Your goal: Copy every line of the records that includes the word "agent".

Extracted records:

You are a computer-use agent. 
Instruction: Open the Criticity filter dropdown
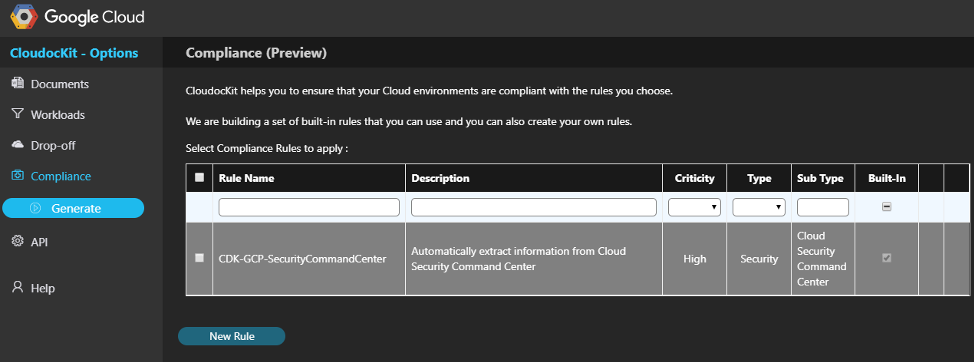point(694,207)
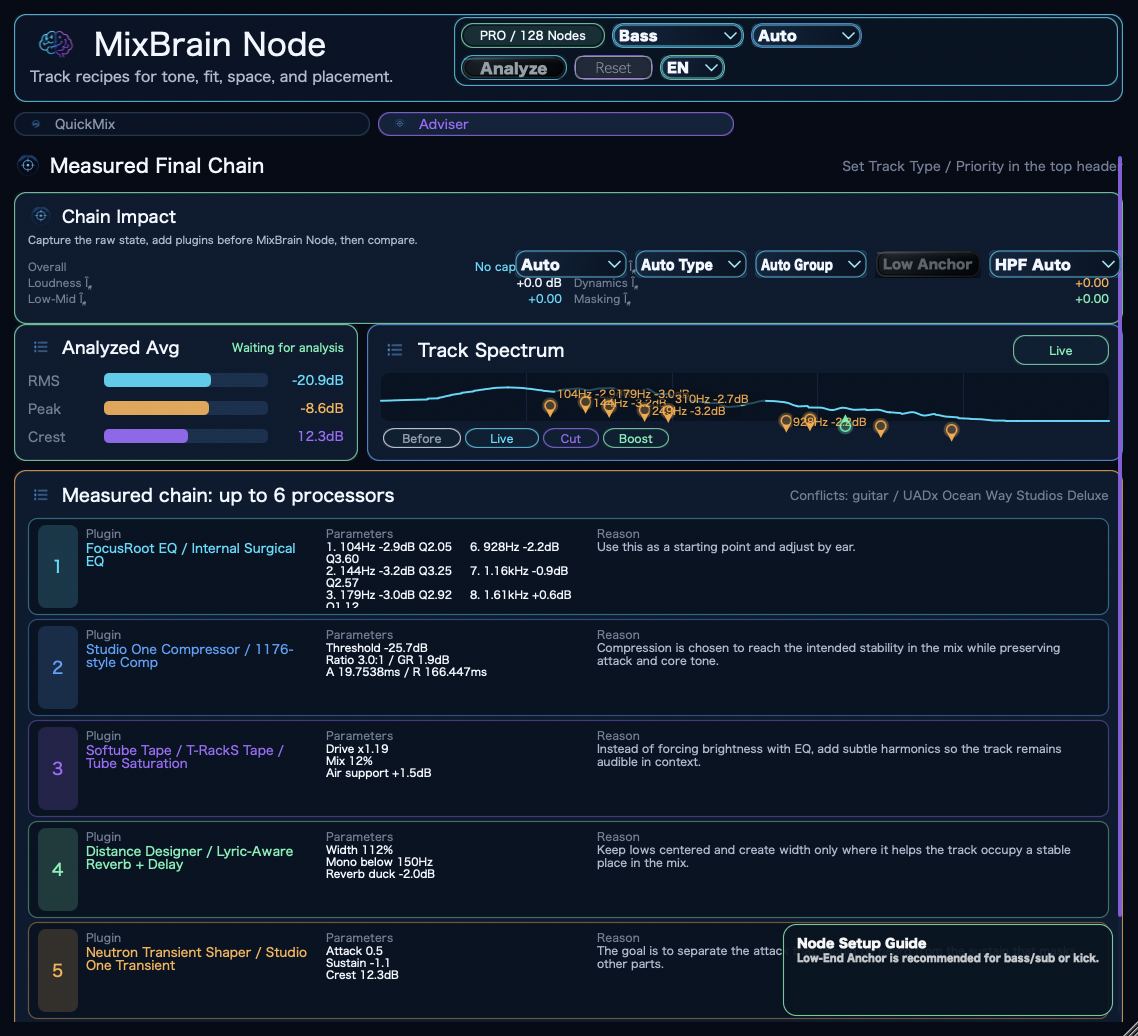Click the Analyze button
The image size is (1138, 1036).
click(x=514, y=68)
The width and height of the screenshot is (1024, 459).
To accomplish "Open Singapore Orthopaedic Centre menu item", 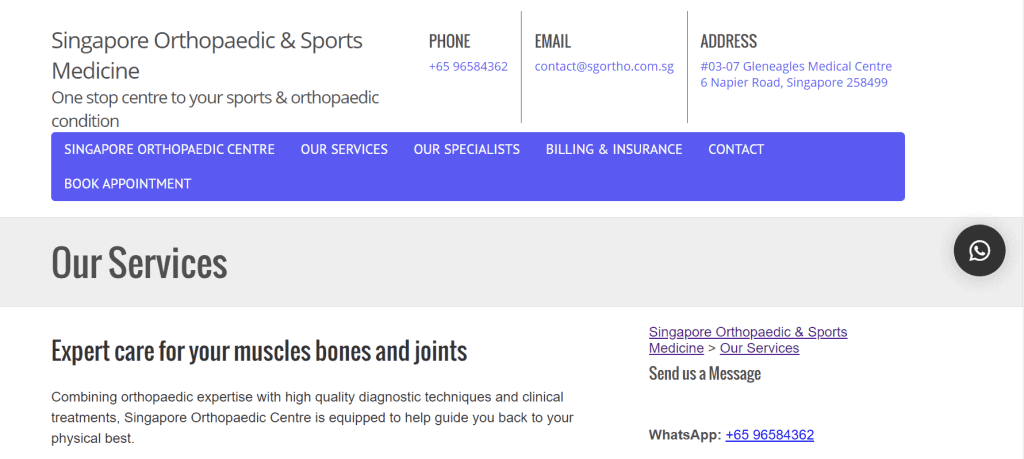I will point(169,150).
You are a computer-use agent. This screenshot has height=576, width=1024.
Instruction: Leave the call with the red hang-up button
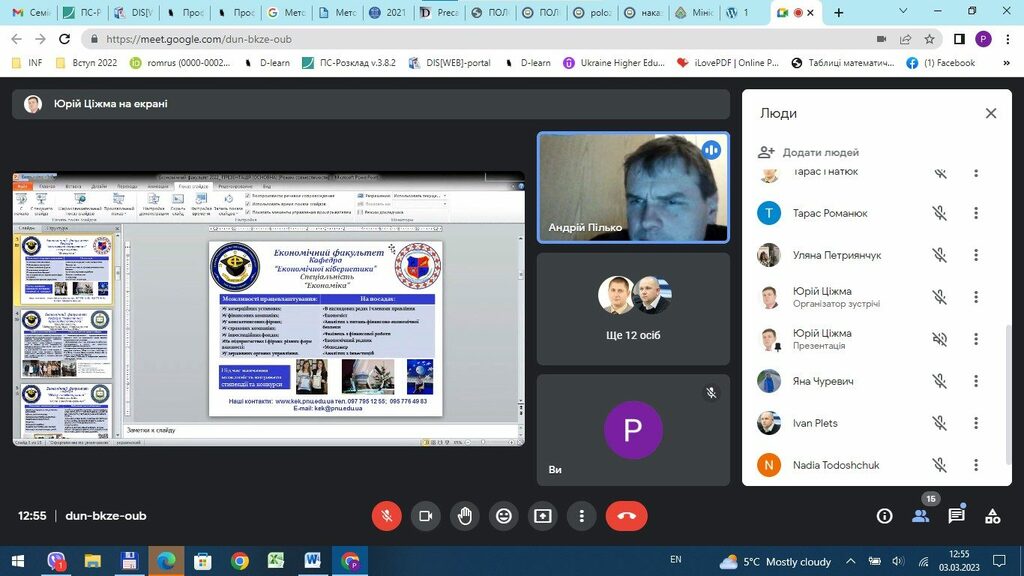click(626, 516)
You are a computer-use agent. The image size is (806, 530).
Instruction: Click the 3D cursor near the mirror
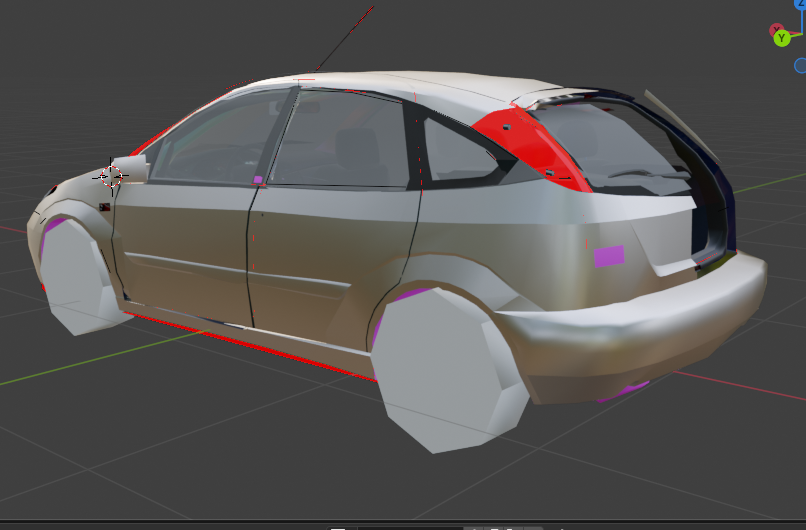[x=111, y=177]
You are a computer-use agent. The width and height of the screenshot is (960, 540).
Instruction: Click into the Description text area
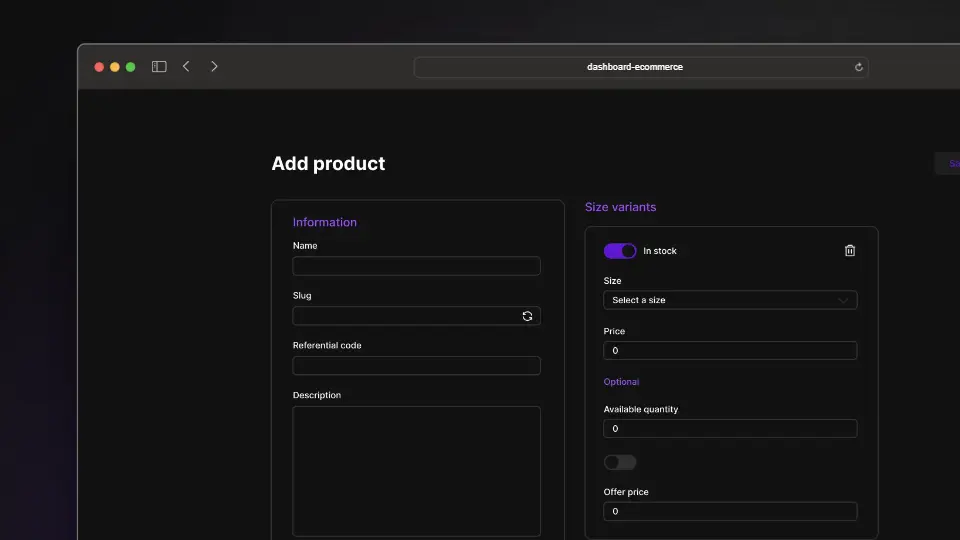pos(416,470)
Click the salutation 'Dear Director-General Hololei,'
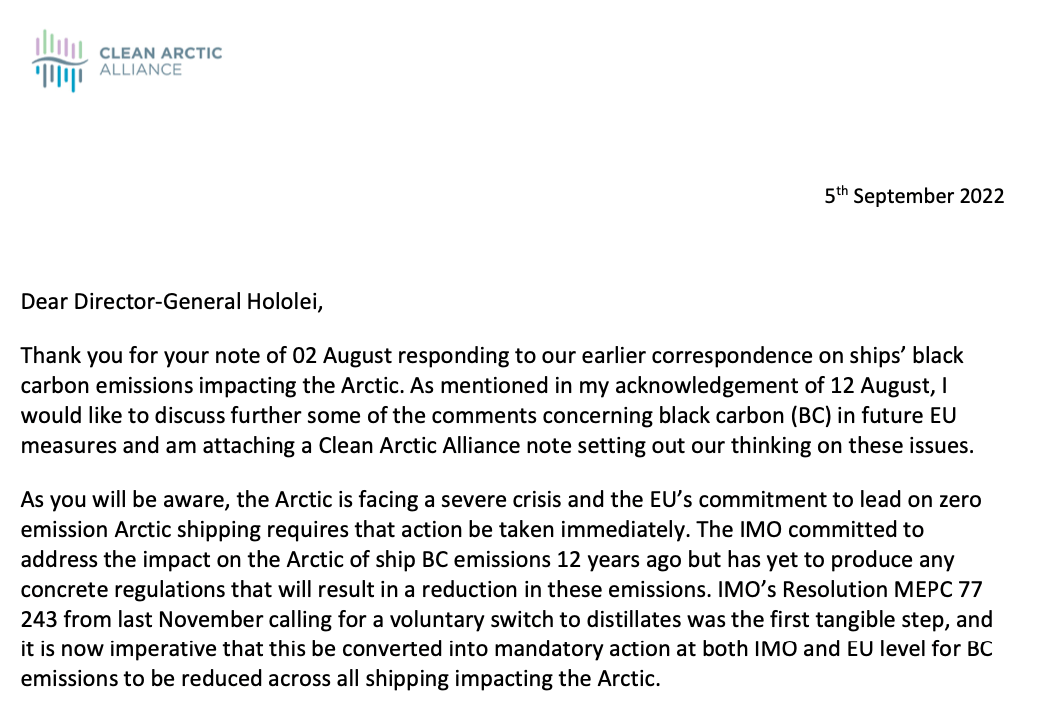The image size is (1053, 708). click(x=172, y=302)
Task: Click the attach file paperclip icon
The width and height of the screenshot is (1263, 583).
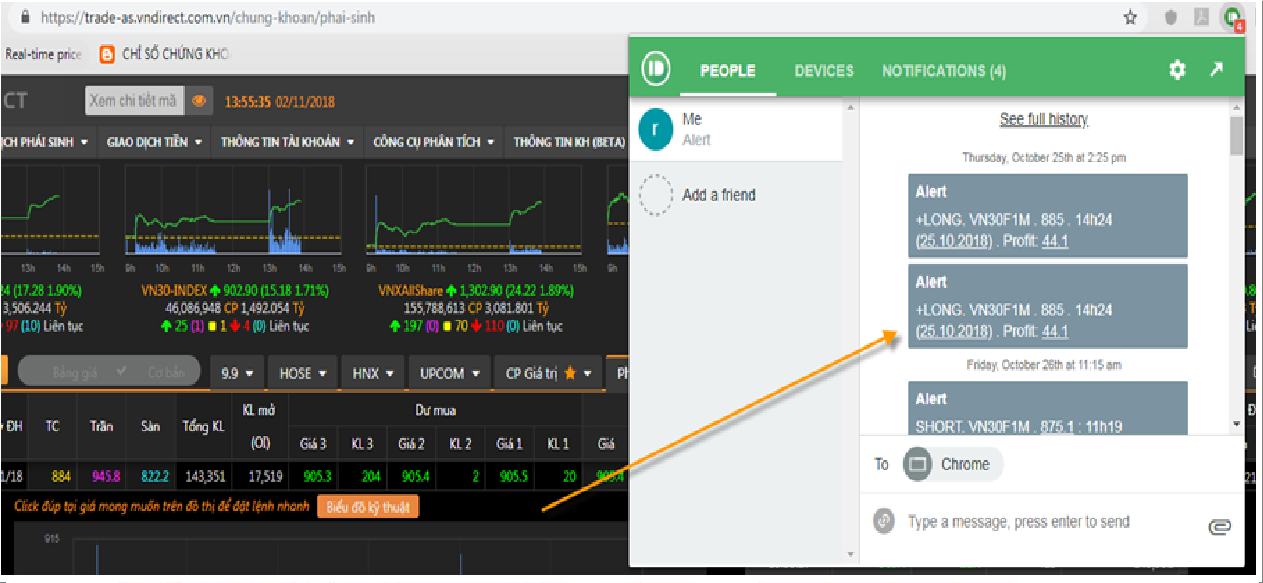Action: pos(1218,526)
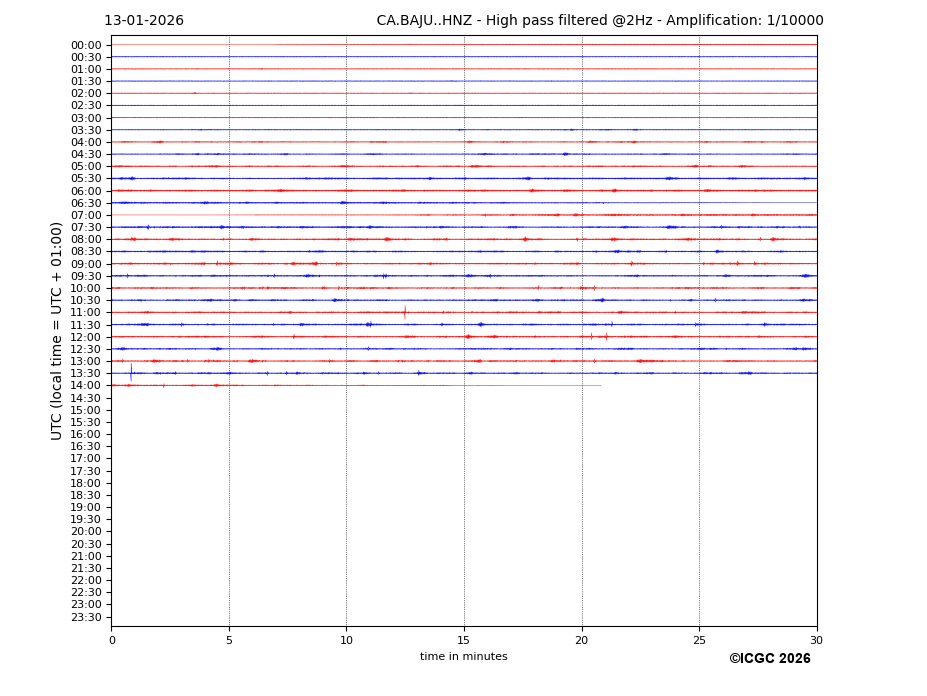Click the vertical UTC local time axis label
Viewport: 927px width, 696px height.
(x=57, y=330)
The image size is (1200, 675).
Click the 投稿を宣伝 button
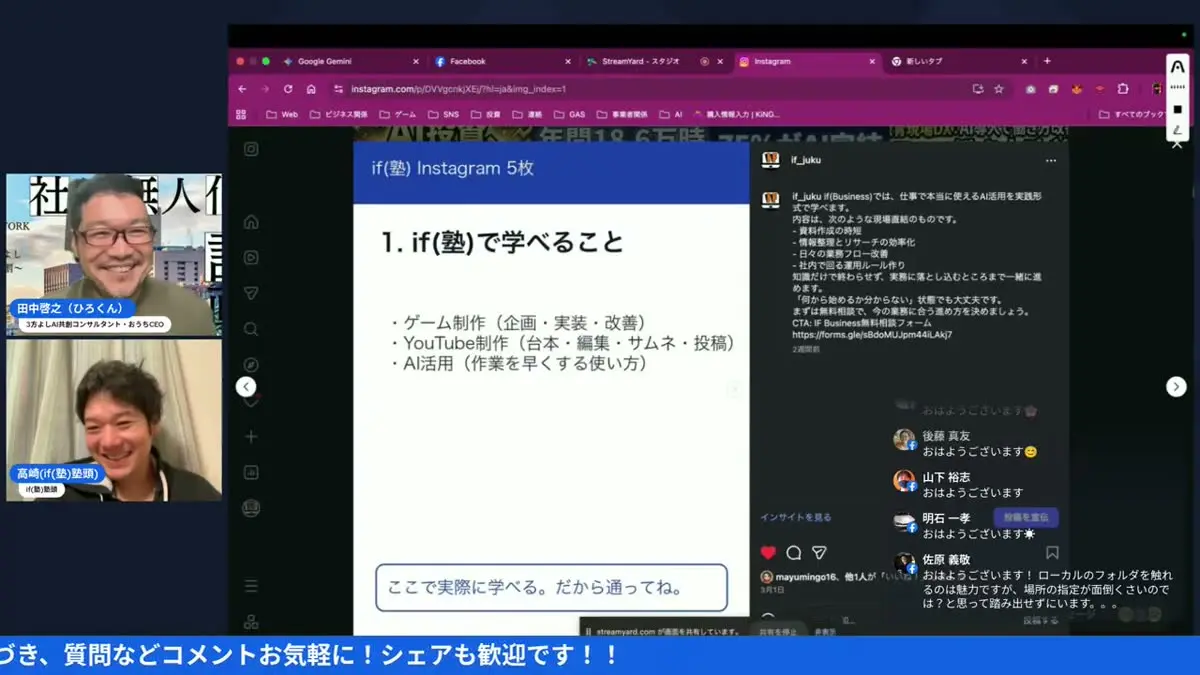tap(1024, 517)
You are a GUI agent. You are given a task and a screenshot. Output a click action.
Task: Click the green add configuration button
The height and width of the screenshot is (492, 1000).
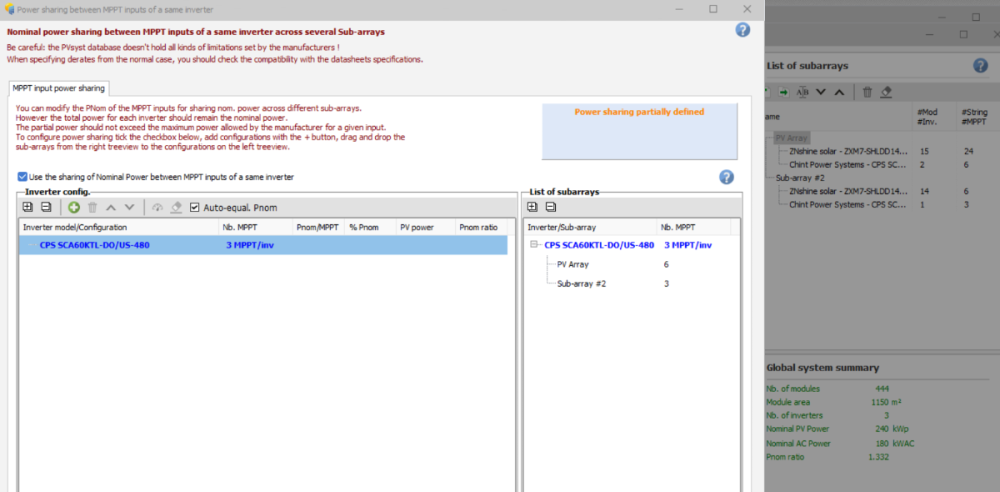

Exercise output:
You are a computer-use agent. 
You are a computer-use agent. This screenshot has height=576, width=1024.
You are a computer-use agent. The image size is (806, 530).
You are a computer-use agent. The width and height of the screenshot is (960, 540).
You are a GUI agent. You are given a task and a screenshot. Output a click action.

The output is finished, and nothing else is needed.